Fast Unbiased Sampling of Networks with Given Expected Degrees and Strengths

TL;DR

This paper tackles bias in the Chung-Lu model and the computational bottleneck of MaxEnt configuration models by introducing fast Miller-Hagberg–based sampling algorithms for the Undirected Binary Configuration Model (UBCM) and the Undirected Enhanced Configuration Model (UECM). It demonstrates dramatic speedups (10–1000×) over brute-force sampling across 103 networks while preserving degree (and strength) constraints, yielding unbiased ensembles that reflect the intended degree heterogeneity. The approach extends to bipartite, directed, and hypergraph representations, enabling principled statistical testing of network structure at scale. An open-source Python implementation provides practical means to adopt these rigorous MaxEnt models in large-network analyses and comparisons.

Abstract

The configuration model is a cornerstone of statistical assessment of network structure.
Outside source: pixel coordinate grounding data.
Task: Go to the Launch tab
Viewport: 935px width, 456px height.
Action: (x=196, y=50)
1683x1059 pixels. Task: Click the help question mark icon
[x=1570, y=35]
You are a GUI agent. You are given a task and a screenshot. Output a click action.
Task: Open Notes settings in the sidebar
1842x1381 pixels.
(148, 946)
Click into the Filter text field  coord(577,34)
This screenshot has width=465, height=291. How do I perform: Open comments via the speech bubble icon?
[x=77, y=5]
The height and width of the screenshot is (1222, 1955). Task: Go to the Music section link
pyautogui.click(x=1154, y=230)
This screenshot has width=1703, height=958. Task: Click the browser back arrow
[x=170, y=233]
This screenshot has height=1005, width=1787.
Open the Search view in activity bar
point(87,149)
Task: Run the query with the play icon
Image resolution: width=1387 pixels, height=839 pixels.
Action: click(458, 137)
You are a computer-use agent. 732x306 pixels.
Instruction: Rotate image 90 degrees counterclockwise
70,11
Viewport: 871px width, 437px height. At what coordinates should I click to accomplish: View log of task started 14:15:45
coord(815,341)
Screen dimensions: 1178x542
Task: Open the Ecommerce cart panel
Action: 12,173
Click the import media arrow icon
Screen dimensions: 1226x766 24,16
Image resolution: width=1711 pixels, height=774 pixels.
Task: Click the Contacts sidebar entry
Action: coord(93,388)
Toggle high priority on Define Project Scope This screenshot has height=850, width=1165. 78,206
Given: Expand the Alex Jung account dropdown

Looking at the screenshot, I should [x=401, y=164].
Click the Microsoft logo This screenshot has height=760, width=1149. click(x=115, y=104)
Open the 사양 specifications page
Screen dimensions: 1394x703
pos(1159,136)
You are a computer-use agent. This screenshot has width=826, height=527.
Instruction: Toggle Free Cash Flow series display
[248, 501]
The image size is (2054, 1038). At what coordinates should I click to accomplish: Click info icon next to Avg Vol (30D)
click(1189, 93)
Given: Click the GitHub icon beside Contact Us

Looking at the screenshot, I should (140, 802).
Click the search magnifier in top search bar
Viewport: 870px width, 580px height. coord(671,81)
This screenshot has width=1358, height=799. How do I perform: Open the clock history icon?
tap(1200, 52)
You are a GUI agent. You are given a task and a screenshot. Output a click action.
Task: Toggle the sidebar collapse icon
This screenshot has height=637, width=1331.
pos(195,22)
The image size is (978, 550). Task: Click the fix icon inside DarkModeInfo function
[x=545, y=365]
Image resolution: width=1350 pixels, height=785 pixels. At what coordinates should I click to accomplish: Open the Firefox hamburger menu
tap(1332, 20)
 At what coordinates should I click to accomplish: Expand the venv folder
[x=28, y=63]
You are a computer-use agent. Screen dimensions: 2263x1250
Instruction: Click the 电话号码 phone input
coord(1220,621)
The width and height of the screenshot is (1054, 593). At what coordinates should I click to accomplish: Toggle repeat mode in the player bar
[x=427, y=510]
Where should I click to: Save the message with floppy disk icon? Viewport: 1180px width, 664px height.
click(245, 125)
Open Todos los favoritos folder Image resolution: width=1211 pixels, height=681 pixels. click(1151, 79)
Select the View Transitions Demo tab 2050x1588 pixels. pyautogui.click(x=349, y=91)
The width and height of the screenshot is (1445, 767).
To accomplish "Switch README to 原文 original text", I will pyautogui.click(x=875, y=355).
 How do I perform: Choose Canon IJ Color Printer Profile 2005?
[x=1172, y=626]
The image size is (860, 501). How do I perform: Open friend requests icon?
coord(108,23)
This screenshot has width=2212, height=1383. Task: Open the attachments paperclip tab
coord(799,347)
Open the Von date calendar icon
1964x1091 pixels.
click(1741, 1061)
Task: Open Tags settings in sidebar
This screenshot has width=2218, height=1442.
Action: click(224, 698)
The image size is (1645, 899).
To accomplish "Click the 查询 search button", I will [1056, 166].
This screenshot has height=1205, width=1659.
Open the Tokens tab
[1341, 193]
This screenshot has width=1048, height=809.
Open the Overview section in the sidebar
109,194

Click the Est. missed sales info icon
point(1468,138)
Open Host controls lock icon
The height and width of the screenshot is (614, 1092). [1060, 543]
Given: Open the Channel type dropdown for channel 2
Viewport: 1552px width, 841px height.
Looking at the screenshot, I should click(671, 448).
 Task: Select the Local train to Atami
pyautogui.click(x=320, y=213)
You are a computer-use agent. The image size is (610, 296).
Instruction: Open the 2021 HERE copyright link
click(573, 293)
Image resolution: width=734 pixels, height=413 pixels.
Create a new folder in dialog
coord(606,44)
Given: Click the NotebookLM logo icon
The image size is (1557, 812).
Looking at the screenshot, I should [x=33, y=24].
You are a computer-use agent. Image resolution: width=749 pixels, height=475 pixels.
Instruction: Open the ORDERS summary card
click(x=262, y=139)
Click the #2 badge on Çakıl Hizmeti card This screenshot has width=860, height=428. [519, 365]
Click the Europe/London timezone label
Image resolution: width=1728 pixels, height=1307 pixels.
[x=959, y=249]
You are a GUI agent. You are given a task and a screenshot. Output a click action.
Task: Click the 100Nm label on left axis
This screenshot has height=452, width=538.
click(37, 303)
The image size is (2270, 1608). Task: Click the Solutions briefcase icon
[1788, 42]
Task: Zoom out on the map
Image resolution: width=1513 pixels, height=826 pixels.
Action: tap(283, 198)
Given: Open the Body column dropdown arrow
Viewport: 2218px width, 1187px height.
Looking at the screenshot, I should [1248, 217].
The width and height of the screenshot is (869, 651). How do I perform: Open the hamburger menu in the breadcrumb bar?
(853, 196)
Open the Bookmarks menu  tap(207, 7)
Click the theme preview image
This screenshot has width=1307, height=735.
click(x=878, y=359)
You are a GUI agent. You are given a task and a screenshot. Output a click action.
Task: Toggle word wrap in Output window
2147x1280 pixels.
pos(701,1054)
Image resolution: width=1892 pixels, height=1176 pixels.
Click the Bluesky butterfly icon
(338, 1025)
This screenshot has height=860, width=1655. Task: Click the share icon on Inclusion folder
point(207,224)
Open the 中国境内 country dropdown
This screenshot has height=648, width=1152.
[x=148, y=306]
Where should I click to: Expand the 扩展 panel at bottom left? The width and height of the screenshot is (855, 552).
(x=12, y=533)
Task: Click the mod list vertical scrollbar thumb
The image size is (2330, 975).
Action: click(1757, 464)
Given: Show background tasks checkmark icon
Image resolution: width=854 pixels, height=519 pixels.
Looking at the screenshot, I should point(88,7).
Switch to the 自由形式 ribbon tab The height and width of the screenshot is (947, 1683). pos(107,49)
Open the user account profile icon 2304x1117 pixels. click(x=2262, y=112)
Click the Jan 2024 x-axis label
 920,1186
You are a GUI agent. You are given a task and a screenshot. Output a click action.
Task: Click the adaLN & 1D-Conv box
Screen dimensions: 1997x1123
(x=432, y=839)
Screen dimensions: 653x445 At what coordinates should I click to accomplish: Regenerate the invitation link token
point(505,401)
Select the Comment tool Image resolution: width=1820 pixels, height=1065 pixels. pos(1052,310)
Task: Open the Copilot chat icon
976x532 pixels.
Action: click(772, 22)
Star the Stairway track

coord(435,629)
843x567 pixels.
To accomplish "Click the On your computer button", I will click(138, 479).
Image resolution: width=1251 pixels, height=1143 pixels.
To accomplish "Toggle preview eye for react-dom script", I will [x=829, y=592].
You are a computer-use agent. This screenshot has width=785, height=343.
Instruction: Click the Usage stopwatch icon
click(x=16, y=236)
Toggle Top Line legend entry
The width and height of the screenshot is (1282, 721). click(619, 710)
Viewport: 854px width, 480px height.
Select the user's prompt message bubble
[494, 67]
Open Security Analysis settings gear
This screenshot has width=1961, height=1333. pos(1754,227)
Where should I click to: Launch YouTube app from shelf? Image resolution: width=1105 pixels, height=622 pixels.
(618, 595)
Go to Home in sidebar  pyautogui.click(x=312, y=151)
While the Chung-Lu model is among the most widely used configuration models, it systematically oversamples edges between large-degree nodes, leading to inaccurate statistical conclusions. Although the maximum entropy principle offers unbiased configuration models, its high computational cost has hindered widespread adoption, making the Chung-Lu model an inaccurate yet persistently practical choice. Here, we propose fast and efficient sampling algorithms for the max-entropy-based models by adapting the Miller-Hagberg algorithm. Evaluation on 103 empirical networks demonstrates 10-1000 times speedup, making theoretically rigorous configuration models practical and contributing to a more accurate understanding of network structure.

Figures (4)

• Figure 1: Structural bias in the Chung-Lu model. We use the Holme-Kim network of 5,000 nodes. A: The density of edges within the largest-degree nodes as a function of group size $\alpha$. B: The distribution of triangle counts in the sampled networks across 100 realizations.
• Figure 2: Schematic illustration of the Miller-Hagberg (MH) algorithm for the Chung-Lu model. In the Chung-Lu model, the edge probabilities $p_{ij}$ are monotonically decreasing with respect to the node degrees. The MH algorithm exploits this structure by proposing a neighbor with probability $q \geq p_{ij}$ and accepting candidates with probability $p_{ij}/q$. Proposing the next candidate neighbor after skipping over $L$ nodes follows a geometric distribution $q(1-q)^{L-1}$. By sampling $L$ from the geometric distribution, the algorithm avoids having to evaluate all nodes.
• Figure 3: Results for the unweighted networks. A: CPU Time as a function of the number $M$ of edges. B: The joint probability distribution of the reconstructed and empirical degree sequences. We show the results for three empirical networks as representative (Open Flight, ca-HepPh, and DBLP-cite). C: The density of edges within the group of the largest-degree nodes.
• Figure 4: Results for the weighted networks. A: CPU Time as a function of $M$. B: The joint probability distribution of the reconstructed and empirical degree sequences, and that of the strength sequences. We show the results for three empirical networks as representative.